Friday, April 18, 2008

The real costs of the price of oil

The price of a barrel of oil reached and passed $115 yesterday. It has doubled in a year. As the price of oil goes up so must everything else, as everything that is produced, distributed and consumed depends on it in some way. The higher the price of oil goes, the deeper will be the global economic slump.

There are many reasons for the soaring price of oil. Despite attempts to stave off financial meltdown, banks are failing and the US economy is diving into recession. The value of the dollar is falling against other currencies, so speculators are looking for safer options, like gold, food and oil. The more they exchange dollars for commodities, the faster the dollar falls. The pound sterling is falling for similar reasons. The lower the dollar, the higher the price of oil. It’s a vicious spiral.

In a period of inflation, many price rises aren’t due to an increase in their value – which is measured by the real cost of production – but by the falling value of the money in which the price is expressed. But for oil the situation is different. The oil companies are finding it more and more difficult to extract. The cost of production is increasing. So the value is increasing as well. And that contributes to the sharply increasing price.

As the oil price feeds through into other products, the effect is to dampen consumer demand even further.

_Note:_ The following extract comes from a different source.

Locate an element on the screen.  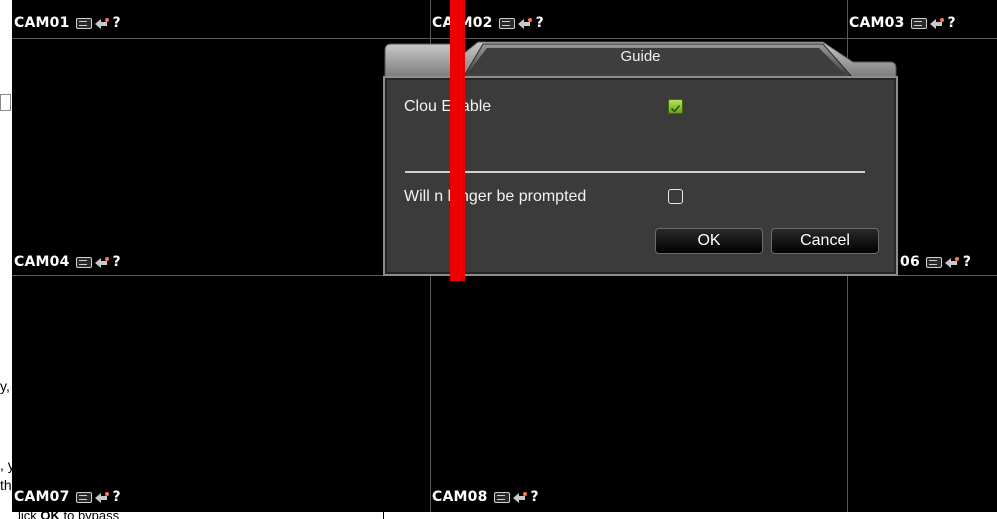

Think about it. US consumers already began to run out of credit in 2005. That triggered the mortgage crisis and a lot more. Thousands of stores are now closing, taking their suppliers and hundreds of thousands of jobs with them. The closure by JJB of 72 sports shops with the loss of 800 jobs is a sign that the crisis is now hitting the UK. Meanwhile, investment bank, JP Morgan is predicting that the credit crunch could cost up to 40,000 jobs in London’s financial services sector during 2008 and 2009, further cutting purchasing power.

All this is against the background of “peak oil”, as production peaks and begins to fall. Earlier this week Leonid Fedun, vice-president of Lukoil, said that last year’s Russian oil production of about 10m barrels a day was the highest he would see “in his lifetime”. Russia is the world’s second biggest oil producer. Fedun compared Russia with the North Sea and Mexico, where oil production is declining dramatically. Because the entire capitalist economy depends on oil, and there is no substitute, in an editorial entitled “Preparing for the age of peak oil”, the Financial Times is pushing to offset the decline in output urging Russia to “press on with privatisation of state-controlled assets”.

Movements like the Transition Initiative are on a different track. It is a fine, rapidly-growing movement focusing on unleashing the creative genius of communities to discover ways to reduce energy use to overcome falling oil production and climate change. So far, however, it has sidestepped the corporate ownership of oil and the capitalist, for-profit pressure to maximise its extraction and use. Reducing the reliance on fossil fuels depends on them ceasing to be exploited for profit. And that means bringing the era of capitalist corporations to an end through a process of democratising their ownership and control.